• Your goal:
What lines below include the string "computer"? Pick them out and copy them.

(Stored records)
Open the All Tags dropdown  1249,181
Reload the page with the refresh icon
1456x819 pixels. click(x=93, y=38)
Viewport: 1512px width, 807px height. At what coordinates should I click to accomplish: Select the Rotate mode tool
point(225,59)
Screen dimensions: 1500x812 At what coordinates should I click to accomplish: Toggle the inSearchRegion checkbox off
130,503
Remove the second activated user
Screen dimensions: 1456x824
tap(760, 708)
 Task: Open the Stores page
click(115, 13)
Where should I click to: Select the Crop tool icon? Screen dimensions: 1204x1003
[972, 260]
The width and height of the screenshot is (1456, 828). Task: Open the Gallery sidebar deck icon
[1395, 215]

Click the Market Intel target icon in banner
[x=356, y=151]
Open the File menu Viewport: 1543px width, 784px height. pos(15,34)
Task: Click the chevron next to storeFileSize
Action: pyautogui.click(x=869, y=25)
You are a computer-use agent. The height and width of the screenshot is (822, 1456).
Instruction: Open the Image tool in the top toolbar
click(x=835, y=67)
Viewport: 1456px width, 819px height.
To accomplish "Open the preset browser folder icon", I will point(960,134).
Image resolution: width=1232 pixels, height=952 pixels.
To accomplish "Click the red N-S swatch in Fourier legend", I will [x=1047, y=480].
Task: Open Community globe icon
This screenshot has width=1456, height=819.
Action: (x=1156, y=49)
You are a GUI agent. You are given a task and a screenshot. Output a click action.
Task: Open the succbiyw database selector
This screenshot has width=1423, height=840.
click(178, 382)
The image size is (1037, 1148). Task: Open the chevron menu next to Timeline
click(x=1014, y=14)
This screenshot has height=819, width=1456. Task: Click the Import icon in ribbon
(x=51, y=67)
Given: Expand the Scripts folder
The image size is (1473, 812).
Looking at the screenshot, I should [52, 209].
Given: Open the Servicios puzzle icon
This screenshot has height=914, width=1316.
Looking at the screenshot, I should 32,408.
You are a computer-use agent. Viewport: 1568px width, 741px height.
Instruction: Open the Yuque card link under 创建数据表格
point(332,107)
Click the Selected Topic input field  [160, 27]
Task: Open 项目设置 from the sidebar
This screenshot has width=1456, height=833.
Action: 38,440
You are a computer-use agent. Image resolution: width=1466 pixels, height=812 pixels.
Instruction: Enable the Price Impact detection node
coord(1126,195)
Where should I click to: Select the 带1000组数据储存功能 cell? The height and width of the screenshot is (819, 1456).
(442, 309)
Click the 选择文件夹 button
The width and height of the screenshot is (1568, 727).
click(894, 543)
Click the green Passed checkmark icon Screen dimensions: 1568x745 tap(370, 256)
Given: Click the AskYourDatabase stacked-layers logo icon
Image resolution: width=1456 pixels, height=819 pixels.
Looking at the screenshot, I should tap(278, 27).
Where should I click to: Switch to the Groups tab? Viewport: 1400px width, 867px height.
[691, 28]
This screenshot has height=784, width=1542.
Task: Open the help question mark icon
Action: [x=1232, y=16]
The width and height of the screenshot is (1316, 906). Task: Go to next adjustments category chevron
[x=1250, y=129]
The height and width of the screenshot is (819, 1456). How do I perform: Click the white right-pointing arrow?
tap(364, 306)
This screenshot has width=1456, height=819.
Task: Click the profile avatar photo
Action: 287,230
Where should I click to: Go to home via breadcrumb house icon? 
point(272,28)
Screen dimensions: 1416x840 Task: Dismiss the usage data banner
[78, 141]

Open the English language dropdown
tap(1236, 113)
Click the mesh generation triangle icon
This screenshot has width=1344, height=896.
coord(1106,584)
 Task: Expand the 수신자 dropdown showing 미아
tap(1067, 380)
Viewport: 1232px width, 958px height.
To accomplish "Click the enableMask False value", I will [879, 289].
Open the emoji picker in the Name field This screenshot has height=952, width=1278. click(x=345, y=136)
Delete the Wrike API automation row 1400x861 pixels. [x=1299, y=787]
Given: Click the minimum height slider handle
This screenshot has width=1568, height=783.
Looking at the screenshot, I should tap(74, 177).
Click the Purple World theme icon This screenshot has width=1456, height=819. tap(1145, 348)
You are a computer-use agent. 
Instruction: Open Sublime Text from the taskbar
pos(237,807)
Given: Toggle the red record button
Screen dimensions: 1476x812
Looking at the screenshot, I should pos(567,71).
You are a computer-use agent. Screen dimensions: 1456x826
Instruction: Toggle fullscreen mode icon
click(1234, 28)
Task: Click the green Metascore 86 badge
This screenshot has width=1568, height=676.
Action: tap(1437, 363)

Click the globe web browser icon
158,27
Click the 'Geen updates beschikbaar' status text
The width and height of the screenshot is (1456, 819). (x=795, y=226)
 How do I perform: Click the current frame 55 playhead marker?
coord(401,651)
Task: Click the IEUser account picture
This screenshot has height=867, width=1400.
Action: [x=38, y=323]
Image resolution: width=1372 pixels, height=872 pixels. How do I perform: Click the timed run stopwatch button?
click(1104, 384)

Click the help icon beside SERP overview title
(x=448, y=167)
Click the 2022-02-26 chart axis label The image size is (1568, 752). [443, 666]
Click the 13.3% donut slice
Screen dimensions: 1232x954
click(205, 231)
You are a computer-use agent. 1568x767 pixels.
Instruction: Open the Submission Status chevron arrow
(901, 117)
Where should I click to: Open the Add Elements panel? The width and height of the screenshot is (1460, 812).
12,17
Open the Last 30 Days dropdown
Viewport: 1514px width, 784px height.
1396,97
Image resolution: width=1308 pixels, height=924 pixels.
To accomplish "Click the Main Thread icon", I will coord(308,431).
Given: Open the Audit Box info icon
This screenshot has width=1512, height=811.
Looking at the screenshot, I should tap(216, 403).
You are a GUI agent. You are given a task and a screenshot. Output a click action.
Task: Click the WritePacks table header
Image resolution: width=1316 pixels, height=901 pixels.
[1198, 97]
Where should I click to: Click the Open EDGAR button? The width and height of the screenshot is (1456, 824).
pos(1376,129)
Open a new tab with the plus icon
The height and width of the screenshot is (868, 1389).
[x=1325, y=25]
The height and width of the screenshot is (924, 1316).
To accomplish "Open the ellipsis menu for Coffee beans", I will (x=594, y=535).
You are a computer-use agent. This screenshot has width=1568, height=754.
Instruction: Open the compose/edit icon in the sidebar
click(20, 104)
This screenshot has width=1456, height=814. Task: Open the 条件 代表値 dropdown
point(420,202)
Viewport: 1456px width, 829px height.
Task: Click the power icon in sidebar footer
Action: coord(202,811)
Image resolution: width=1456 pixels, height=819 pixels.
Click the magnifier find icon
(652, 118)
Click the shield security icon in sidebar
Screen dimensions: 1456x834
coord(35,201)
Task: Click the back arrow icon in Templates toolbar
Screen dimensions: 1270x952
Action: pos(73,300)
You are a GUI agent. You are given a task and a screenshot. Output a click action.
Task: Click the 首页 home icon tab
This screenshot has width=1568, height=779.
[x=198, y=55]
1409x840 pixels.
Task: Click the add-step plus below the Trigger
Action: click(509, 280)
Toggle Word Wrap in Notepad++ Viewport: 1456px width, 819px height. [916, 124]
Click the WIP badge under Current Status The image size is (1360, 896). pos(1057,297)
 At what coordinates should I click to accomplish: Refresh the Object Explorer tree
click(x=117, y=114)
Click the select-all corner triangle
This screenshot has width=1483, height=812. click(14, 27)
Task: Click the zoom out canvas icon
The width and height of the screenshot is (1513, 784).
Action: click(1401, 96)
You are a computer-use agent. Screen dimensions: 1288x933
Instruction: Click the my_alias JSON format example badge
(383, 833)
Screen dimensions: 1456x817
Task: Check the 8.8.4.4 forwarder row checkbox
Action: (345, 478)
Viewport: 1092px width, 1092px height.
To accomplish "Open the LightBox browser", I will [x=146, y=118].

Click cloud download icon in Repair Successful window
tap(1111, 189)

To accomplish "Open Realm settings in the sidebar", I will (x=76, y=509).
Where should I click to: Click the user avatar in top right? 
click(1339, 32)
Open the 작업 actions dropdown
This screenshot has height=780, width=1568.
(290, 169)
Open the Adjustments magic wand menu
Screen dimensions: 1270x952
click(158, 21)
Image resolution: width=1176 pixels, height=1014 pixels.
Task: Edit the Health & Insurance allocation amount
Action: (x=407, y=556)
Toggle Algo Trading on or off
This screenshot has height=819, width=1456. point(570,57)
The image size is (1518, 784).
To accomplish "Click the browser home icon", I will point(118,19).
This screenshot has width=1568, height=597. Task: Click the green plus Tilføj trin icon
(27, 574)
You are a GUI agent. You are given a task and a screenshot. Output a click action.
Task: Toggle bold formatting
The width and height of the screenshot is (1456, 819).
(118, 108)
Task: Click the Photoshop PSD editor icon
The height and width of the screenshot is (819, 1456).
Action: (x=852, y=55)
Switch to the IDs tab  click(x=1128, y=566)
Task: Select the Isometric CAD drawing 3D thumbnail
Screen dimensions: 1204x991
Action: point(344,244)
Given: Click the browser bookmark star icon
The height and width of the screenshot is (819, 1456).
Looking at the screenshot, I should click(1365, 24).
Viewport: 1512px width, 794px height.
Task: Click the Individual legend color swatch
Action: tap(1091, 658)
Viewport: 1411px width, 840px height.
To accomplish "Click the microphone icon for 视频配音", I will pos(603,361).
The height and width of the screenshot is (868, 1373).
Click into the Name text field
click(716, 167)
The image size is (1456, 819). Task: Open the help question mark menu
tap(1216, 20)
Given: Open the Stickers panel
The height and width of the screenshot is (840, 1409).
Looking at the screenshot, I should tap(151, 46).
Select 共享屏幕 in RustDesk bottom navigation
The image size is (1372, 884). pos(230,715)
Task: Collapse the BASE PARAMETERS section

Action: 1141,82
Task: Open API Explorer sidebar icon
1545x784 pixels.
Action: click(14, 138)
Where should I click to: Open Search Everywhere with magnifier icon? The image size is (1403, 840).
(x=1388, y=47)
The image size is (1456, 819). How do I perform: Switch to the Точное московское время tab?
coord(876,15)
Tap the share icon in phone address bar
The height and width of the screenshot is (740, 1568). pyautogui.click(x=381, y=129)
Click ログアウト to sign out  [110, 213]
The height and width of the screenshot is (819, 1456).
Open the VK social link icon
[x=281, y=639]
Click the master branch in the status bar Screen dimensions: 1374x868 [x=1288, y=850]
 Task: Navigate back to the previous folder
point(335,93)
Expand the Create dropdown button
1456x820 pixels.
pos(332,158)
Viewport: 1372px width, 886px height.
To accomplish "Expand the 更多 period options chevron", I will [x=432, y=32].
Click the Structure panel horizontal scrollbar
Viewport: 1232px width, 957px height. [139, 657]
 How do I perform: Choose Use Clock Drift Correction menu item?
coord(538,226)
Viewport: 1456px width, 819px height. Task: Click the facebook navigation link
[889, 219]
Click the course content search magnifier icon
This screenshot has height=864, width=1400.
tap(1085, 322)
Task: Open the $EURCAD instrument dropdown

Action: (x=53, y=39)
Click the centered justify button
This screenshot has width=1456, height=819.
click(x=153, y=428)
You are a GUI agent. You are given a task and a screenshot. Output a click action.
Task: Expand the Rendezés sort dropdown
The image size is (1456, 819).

• Exercise answer:
You are a computer-use agent. The height and width of the screenshot is (822, 1456).
You are a computer-use agent. Viewport: 1568px width, 741px height.
You are a computer-use agent. Image resolution: width=1466 pixels, height=812 pixels.
You are a computer-use agent. 
You are a computer-use agent. Screen dimensions: 1456x826
You are a computer-use agent. 1568x767 pixels.
You are a computer-use agent. This screenshot has width=1568, height=754.
You are a computer-use agent. Screen dimensions: 1288x933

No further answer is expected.